Assassinato no Expresso do Oriente é um filme malandro, que vai jogando suas informações de forma proposital e suas artimanhas manipuladoras vão além de apenas enganar o espectador ou de lhe oferecer falsas conclusões. Inicialmente o trabalho de construção da trama é muito eficiente, apresenta os personagens (todos deixando uma pulga atrás da orelha) e apresenta aos poucos o Expresso do Oriente, fazendo deste um personagem importante do filme. No entanto, assim como tudo isso funciona em um primeiro momento, Assassinato no Expresso do Oriente faz com que esse personagem (o trem) perca a sua presença de cena quando o diretor se importa mais com os ângulos e enquadramentos exóticos (visualmente muito bonitos) ao invés de trabalhar, junto, a misè-in-scene como um todo, agregando ainda mais a sua história.
Mas isso não é, exatamente, um erro ou uma falha, trata-se de uma escolha feita pelo próprio diretor, que apesar disso, consegue compensar o espectador com o roteiro ajustado e as ótimas atuações do grande elenco com quem ele divide as cenas. Aliás, além de conduzir muito bem a narrativa do filme, Kenneth Branagh ainda é um ótimo Hercule Poirot, conseguindo trazer uma interpretação marcante e profunda do personagem – apresentando um completo entendimento do momento que Poirot vive durante o filme.
Poirot precisa demonstrar o quão genial ele pode ser, e isso é o que o protagonista faz logo de cara na abertura do filme. Branagh não se contenta apenas com isso – caso contrário seria só um Sherlock Holmes com nome e visual diferentes -, o diretor dá profundidade e conflitos ao personagem, que mesmo gostando da atividade se mostra cansado e precisando de descanso. Os conflitos de aceitar sua atual condição e o caso são trabalhados funcionam organicamente no filme, Hercule Poirot subverte de forma simples a jornada do herói – mesmo assim, não há a necessidade de contar a origem do personagem, pois ele já é “auto estabelecido” dentro do próprio enredo, mas isso não impede que peças sedutoras sobre o seu passado sejam adicionadas ao filme.

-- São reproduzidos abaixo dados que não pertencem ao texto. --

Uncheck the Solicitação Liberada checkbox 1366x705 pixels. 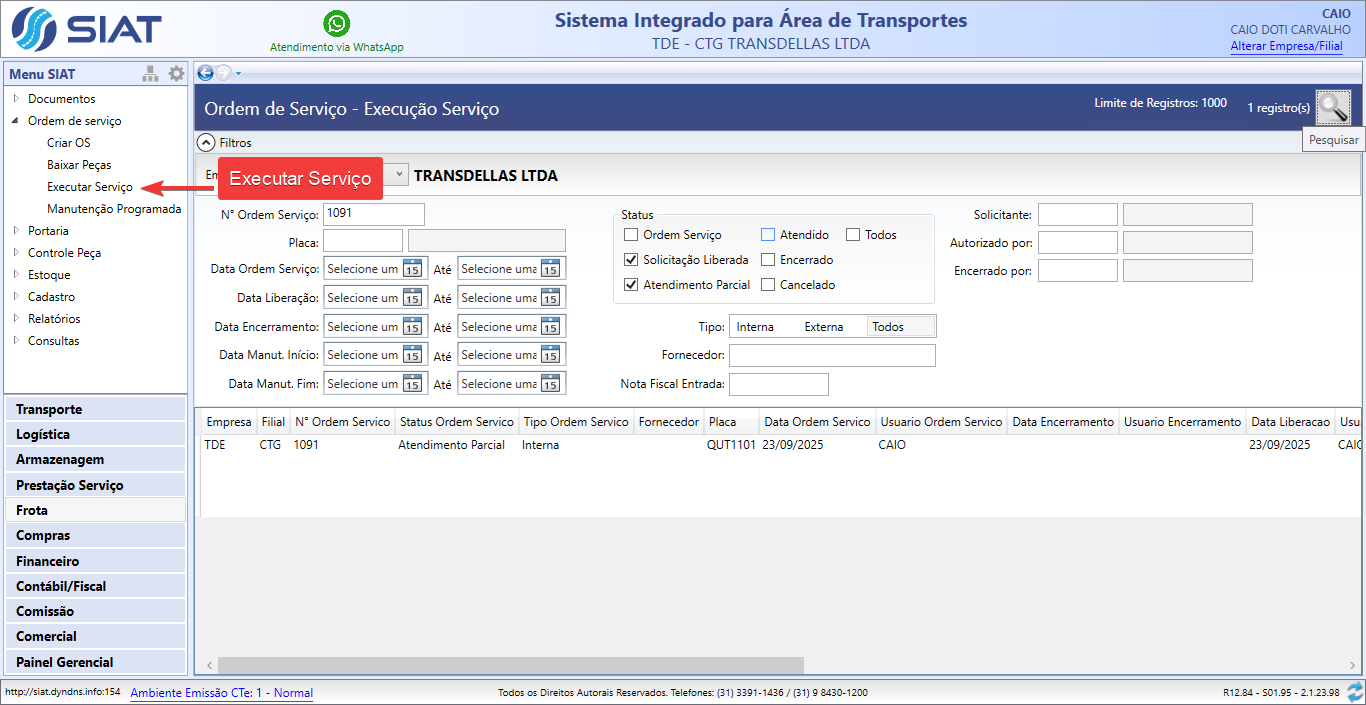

O elenco de apoio, que acompanha Hercule Poirot, funciona perfeitamente dentro daquilo que o filme pede, mas é inegável que os personagens latinos ficaram de escanteio dentro da história (Penélope Cruz e Manuel Garcia-Rulfo), que aborda temas como racismo, segregação racial e xenofobia. Apesar disso, quem brilha realmente é Michelle Pfeiffer (que já havia se destacado no controverso Mãe!), seguida da impecável Daisy Ridley. O terceiro ato é onde o elenco é mais exigido, sendo possível destacar as melhores atuações em dificilmente Pfeiffer, Ridley e Branagh seriam ultrapassados por outros membros do elenco (que traz ainda Johnny Depp menos automático do que o costume, a promissora Lucy Boynton, o ótimo Willem Dafoe, entre outros nomes).

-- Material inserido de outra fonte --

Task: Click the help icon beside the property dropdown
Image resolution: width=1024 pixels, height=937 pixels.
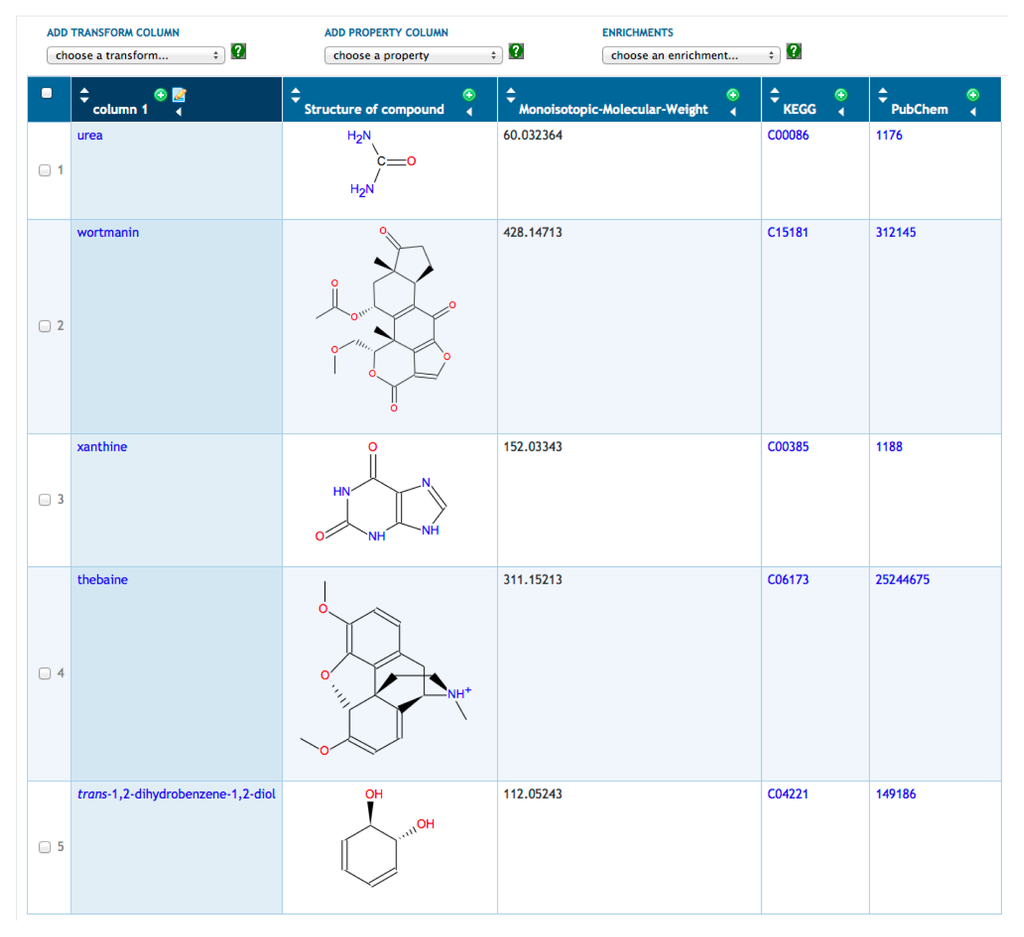Action: tap(516, 52)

Assassinato no Expresso do Oriente é um longa muito bem realizado, e como filme de investigação traz um resultado mais do que satisfatório. O longa tem um formato diferente do convencional, traz uma abordagem pitoresca e fantasiosa (graciosamente bem-vindas) e consegue, ao mesmo tempo, intrigar e divertir o espectador. O filme também não tenta fazer o público sentir algum peso, de fato, sobre o ocorrido. Suas intenções são mais simples, pois sua única pretensão é construir um caso de assassinato enigmático que somente Hercule Poirot seja capaz de resolver – e a junção caso/protagonista é bastante envolvente. Enigmático, talvez, seja o clima que perdura durante quase todo o filme, sendo este o elemento que mantém o espectador conectado com a história.
Mesmo sem fazer do crime um caso devidamente pesado, o “peso” dramático é uma crescente constante que aparece junto aos desdobramentos da história, e apesar desta ter quase 100 anos de criação (o livro que baseia o filme foi publicado em 1934), a surpresa no final é gratificante e não menos emocionante. Sua conclusão conflitante é o ingrediente mais importante que faz de Assassinato no Expresso do Oriente um belíssimo filme, completo naquilo que quer atingir.
Assassinato no Expresso do Oriente não comete pecados, faz escolhas que as vezes não agradam (como a trilha sonora de Patrick Doyle, que além de incomodar em alguns momentos, mostra a incapacidade do filme transmitir aquilo que ele quer por vontade própria, e assim, adicionando de forma redundante e pouco bem-vinda as sensações que o filme, como obra cinematográfica, deveria proporcionar para o público, ou seja, sem capacidade de fazer isso, a trilha sonora força sensações artificiais em quem está assistindo). As escolhas definem o que Assassinato no Expresso do Oriente realmente é, mas mesmo que nem todas sejam as melhores, Kenneth Branagh consegue garantir uma uma história envolvente, com personagens caricatos e sempre instigantes que movimentam a deliciosa história de Assassinato no Expresso do Oriente.